Stored items:
● ● ● ● ●
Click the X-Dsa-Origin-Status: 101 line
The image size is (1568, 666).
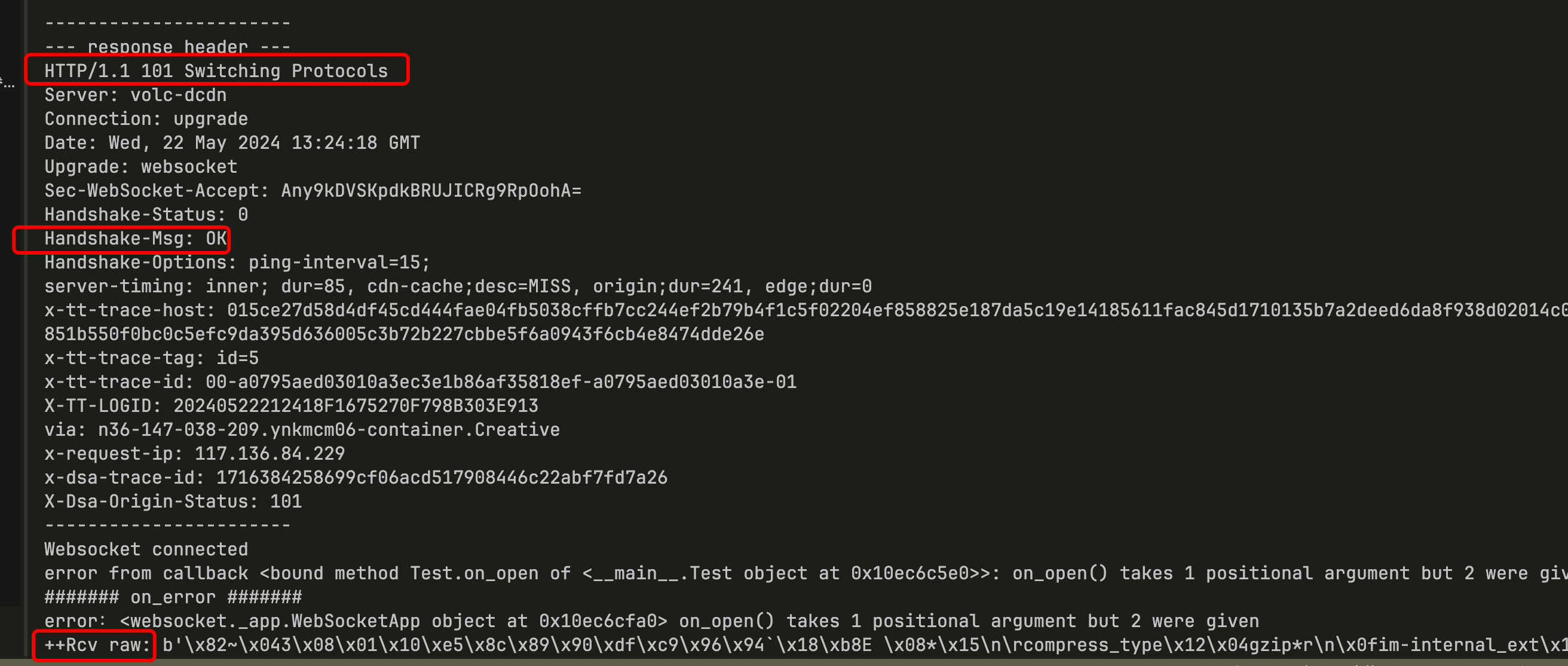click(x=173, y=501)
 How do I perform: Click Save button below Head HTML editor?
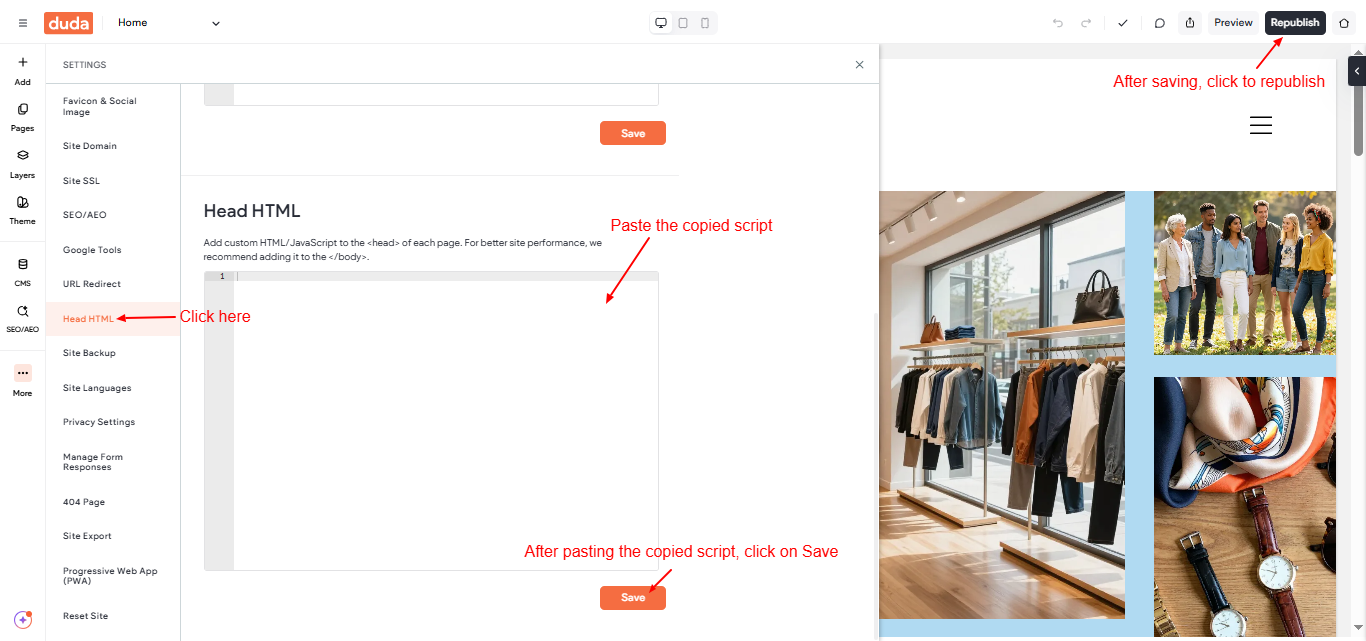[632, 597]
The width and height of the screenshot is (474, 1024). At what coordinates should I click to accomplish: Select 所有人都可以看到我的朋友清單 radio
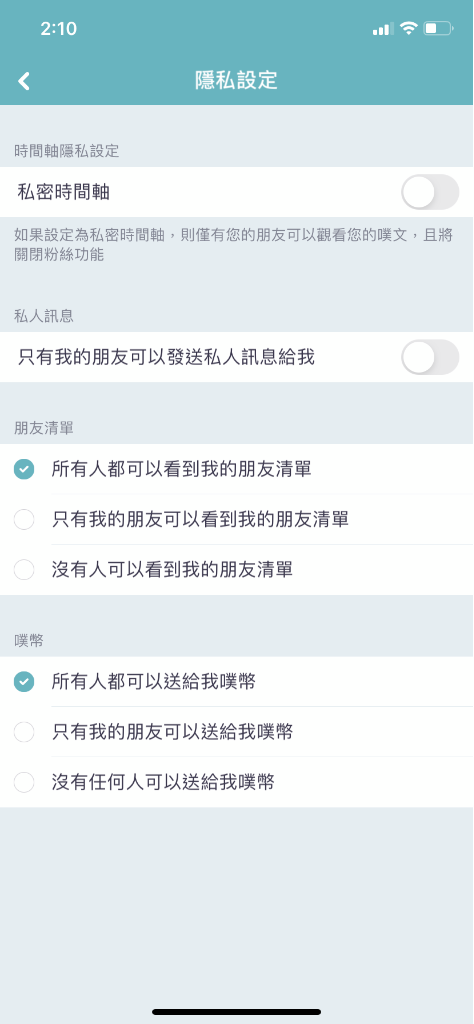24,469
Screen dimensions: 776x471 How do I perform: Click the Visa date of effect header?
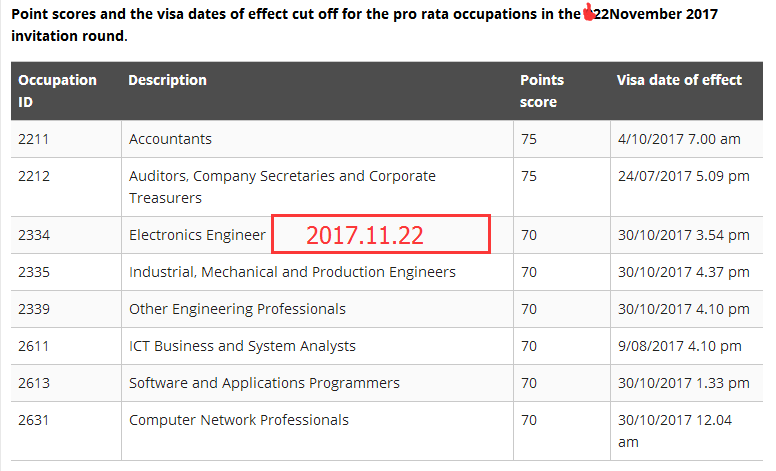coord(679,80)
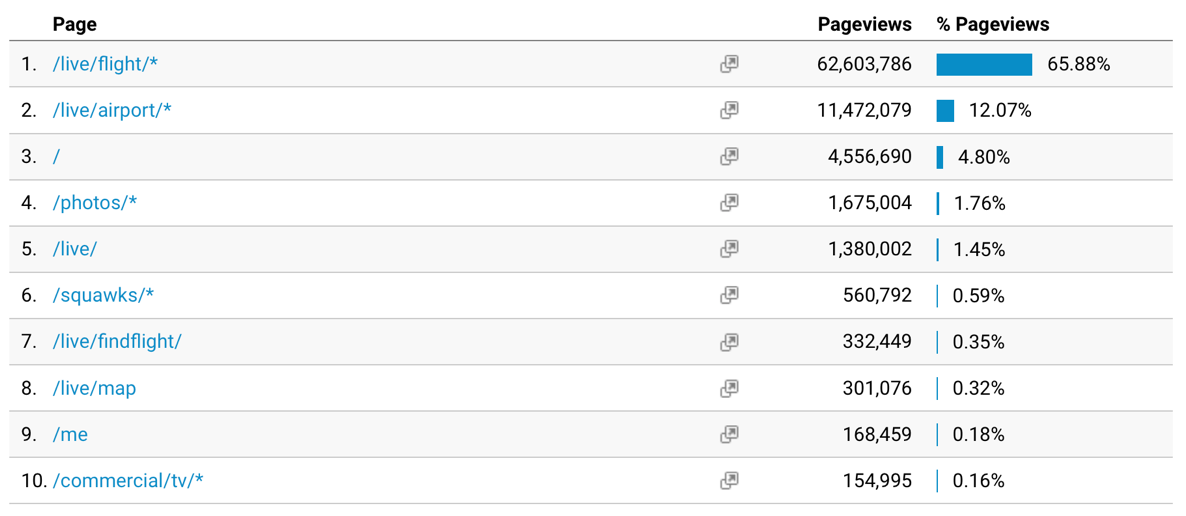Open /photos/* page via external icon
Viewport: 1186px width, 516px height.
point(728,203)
● ● ● ● ●
Task instructions:
Reproduce word for word the lines running from the line with "Screen dimensions: 776x471" through the end of the data, both included, and nothing else; leave out the pictures.

Output below:
Screen dimensions: 776x471 How do I perform: Click the Visa date of effect header?
coord(679,80)
Open /photos/* page via external icon
Viewport: 1186px width, 516px height.
point(728,203)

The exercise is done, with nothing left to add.